Stored data
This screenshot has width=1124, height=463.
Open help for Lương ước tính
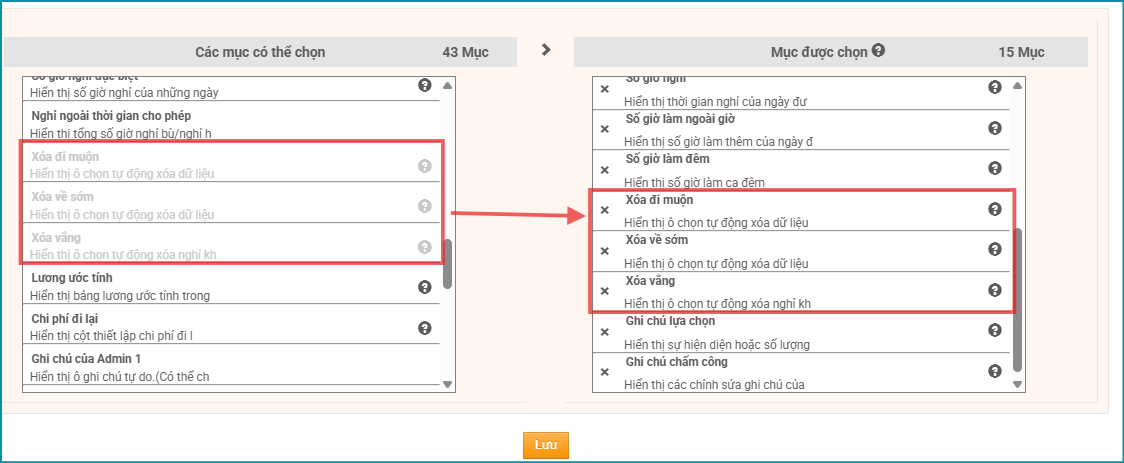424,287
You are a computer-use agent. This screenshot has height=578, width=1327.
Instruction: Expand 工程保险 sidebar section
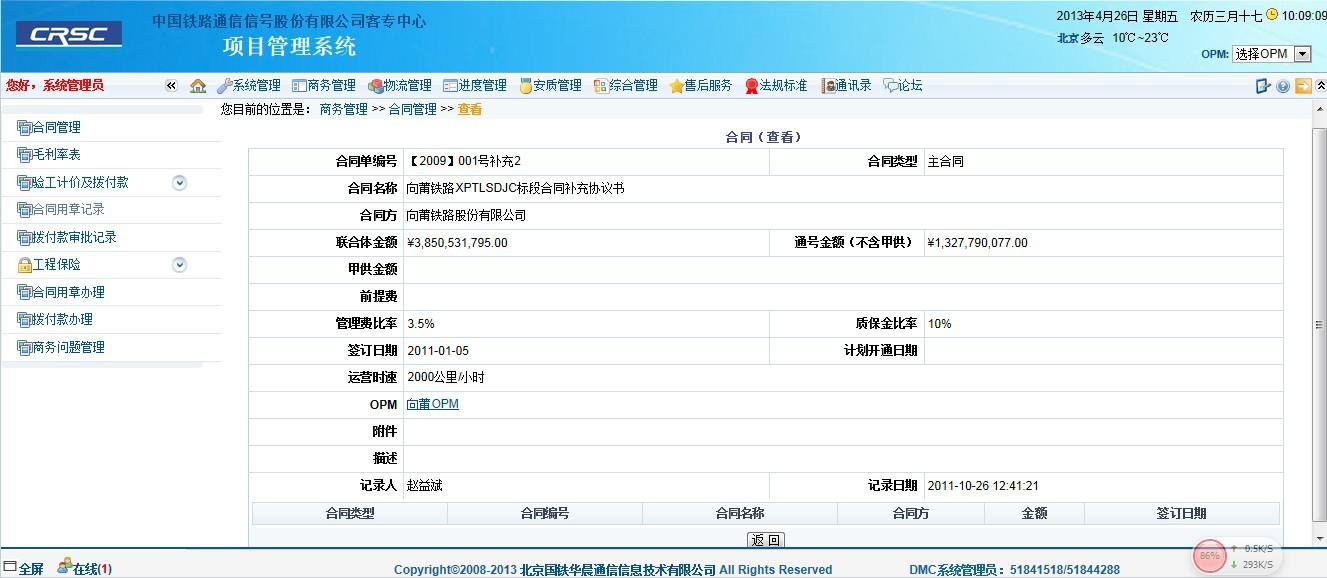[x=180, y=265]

Required action:
What you set down should be exactly the lines from the line containing "Open help for Lương ước tính" to the last line of the entries above, both included, with no pictures.

Problem solution:
Open help for Lương ước tính
424,287
You are a computer-use agent. This screenshot has height=578, width=1327.
Instruction: Expand 工程保险 sidebar section
[x=180, y=265]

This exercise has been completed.